LOS ANGELES: Show Bits brings you the 85th annual Academy Awards in Los Angeles through the eyes of Associated Press journalists.
QUICK QUOTE: OCTAVIA SPENCER
"I'm good now. Now I can go play!" — Octavia Spencer, backstage after presenting the night's first Oscar.
BASSEY HITS IT OUTTA THE PARK
For all the sparkling young starlets and the edgy new host, it was none other than Dame Shirley Bassey who truly set the joint on fire early in the Oscar telecast.
The 76-year-old singer's rendition of the theme from "Goldfinger" — or, as she sang so memorably, "GoldfinGAH" — was a feel-good moment that won what was at the time the biggest ovation of the night.
Bassey, who recorded the song in the '60s to great acclaim, reprised it as part of the Academy's 50th anniversary tribute to the James Bond franchise.

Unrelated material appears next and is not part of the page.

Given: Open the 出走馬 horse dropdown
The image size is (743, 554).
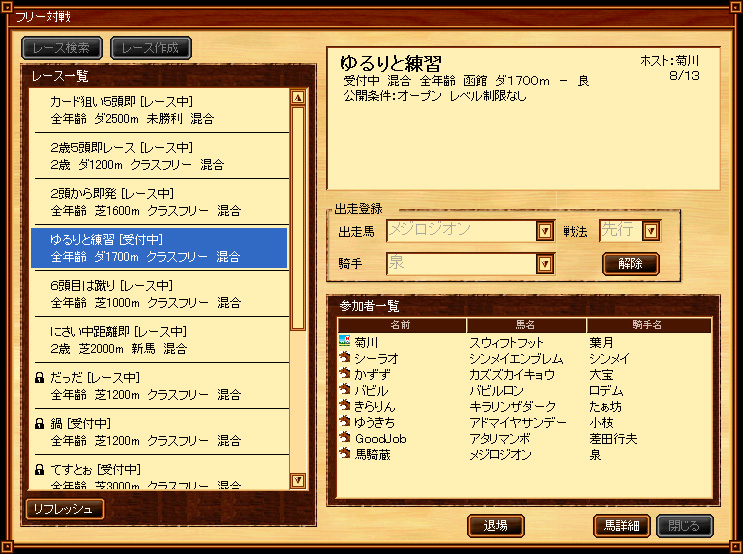Looking at the screenshot, I should 545,231.
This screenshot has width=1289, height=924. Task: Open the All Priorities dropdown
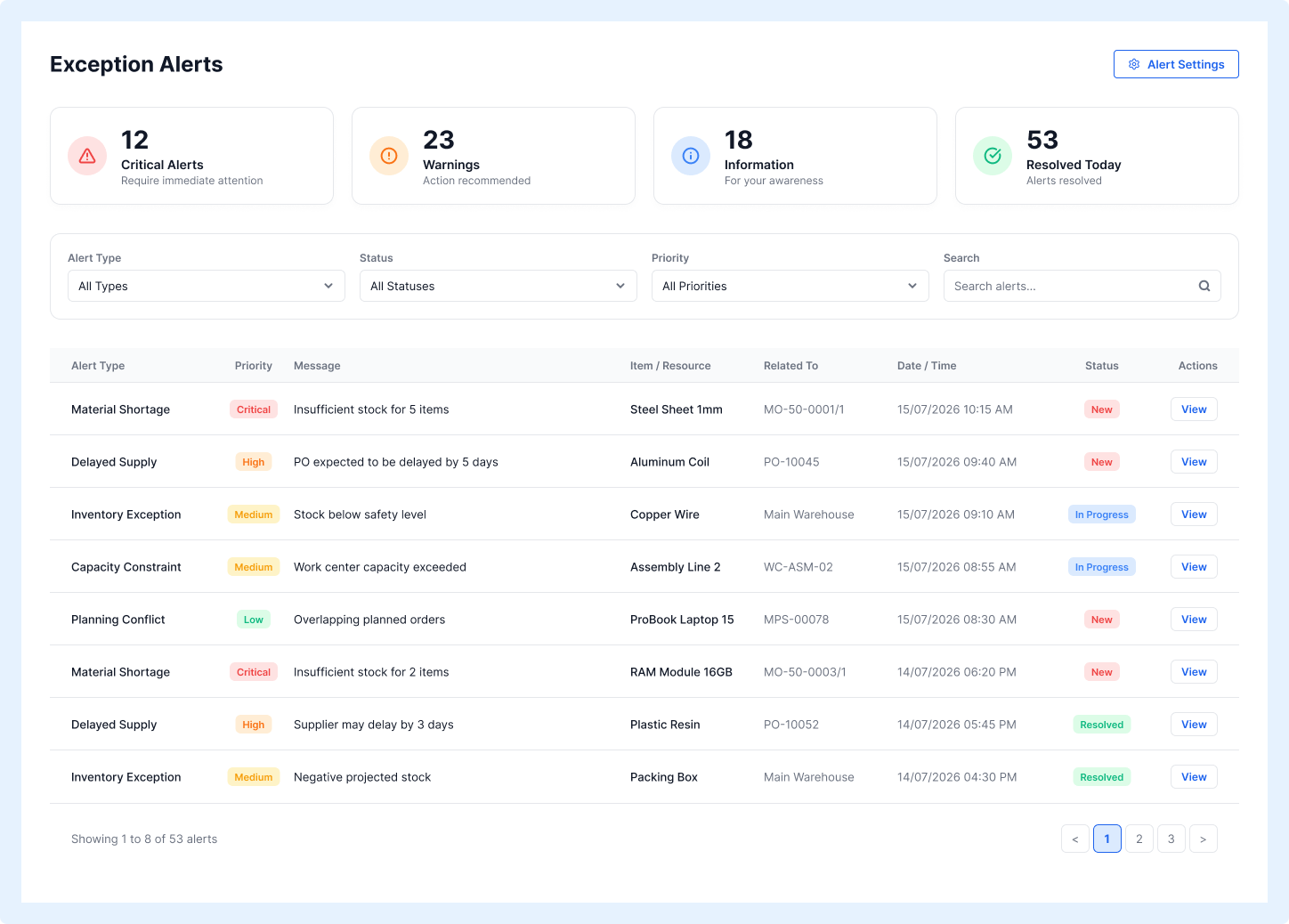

On social networks, as people were debating vigorously how the telecast was going, there was no question as to how Bassey did: She was an unqualified hit.
Minutes after the performance, the singer and her song were trending on Twitter.
Adele, who was to perform her "Skyfall" theme later in the show, had her work cut out for her.
WALTZ PULLS OSCAR UPSET
It didn't take long for the first big upset of Oscar night.
Christoph Waltz claimed the first statuette, winning best supporting actor for his role as a refined bounty hunter in "Django Unchained."
Waltz briefly found himself in a bizarre moment in the backstage interview room when actor David Arquette popped up and asked if he was excited about the possibility of a black man being chosen as the next pope.
"It would be an exciting thing," he said. "I'm an adamant non-racist. I don't care whether the pope is black or white or whatever color. If we are non-racists then we have to stay non-racists all the way."
QUICK QUOTE: CHRISTOPH WALTZ
"Quentin writes poetry and I like poetry." — Supporting actor winner Christoph Waltz of "Django Unchained" about working with writer-director Quentin Tarantino.
MAYBE IT LOOKED EASY ...
Charlize Theron, Channing Tatum, Daniel Radcliffe and Joseph Gordon-Levitt were one big bundle of nerves before they took the stage for their opening song-and-dance numbers.
Radcliffe danced by himself. Theron dabbed at her eyes and Gordon-Levitt stood silently as Oscar host Seth MacFarlane delivered the Oscar show's opening monologue.
Then it was time to hit the stage.
"Thank God!" Theron said afterward as she let out a sigh of relief.
"You stepped on my dress," she told Tatum.
Radcliffe and Gordon-Levitt bear-hugged after their dance routine.
"We did all right! We did all right," they told each other.
"It felt good! How did it look?" Gordon-Levitt asked.
"Well done," Radcliffe told him. "See you later!"
QUICK QUOTE: BEN AFFLECK
"We don't expect to depart with anything but our integrity." — Ben Affleck, shunning the nominations his film "Argo" received.
AND THE FANS SAY ... 'ARGO'
However it fared with Academy voters, the clear fan favorite among fans in the Oscar bleachers was "Argo."
The bleacher crowd forced actor-director Ben Affleck to stop an interview with their loud chants of "Ben! Ben! Ben!"
They gave the film's producer, George Clooney, similar treatment and lavished applause on supporting actor nominee Alan Arkin.
Perhaps the strongest sign of fans' love for the CIA thriller was when the group was polled for its choice for best picture before any actors hit the red carpet.
While the chanting was spirited for "Les Miserables" and some other films, it was clearly loudest for "Argo."
It's always fun to hear what Jennifer Lawrence has to say — even if you have to lip read because she's being bleeped.
The bleeping started early for the charmingly blunt Lawrence, a best actress nominee for "Silver Linings Playbook," as ABC silenced her cheeky red carpet response to actress Kristin Chenoweth.
The two were bonding over "Dance Moms," the Lifetime reality series, when Lawrence asked Chenoweth if she liked it too.
Chenoweth: "Is the pope Catholic?"
Lawrence: "... ?" (We can't print her reply here, but the reference was to something a bear does in the woods.)
And the night, as they say, was still very young.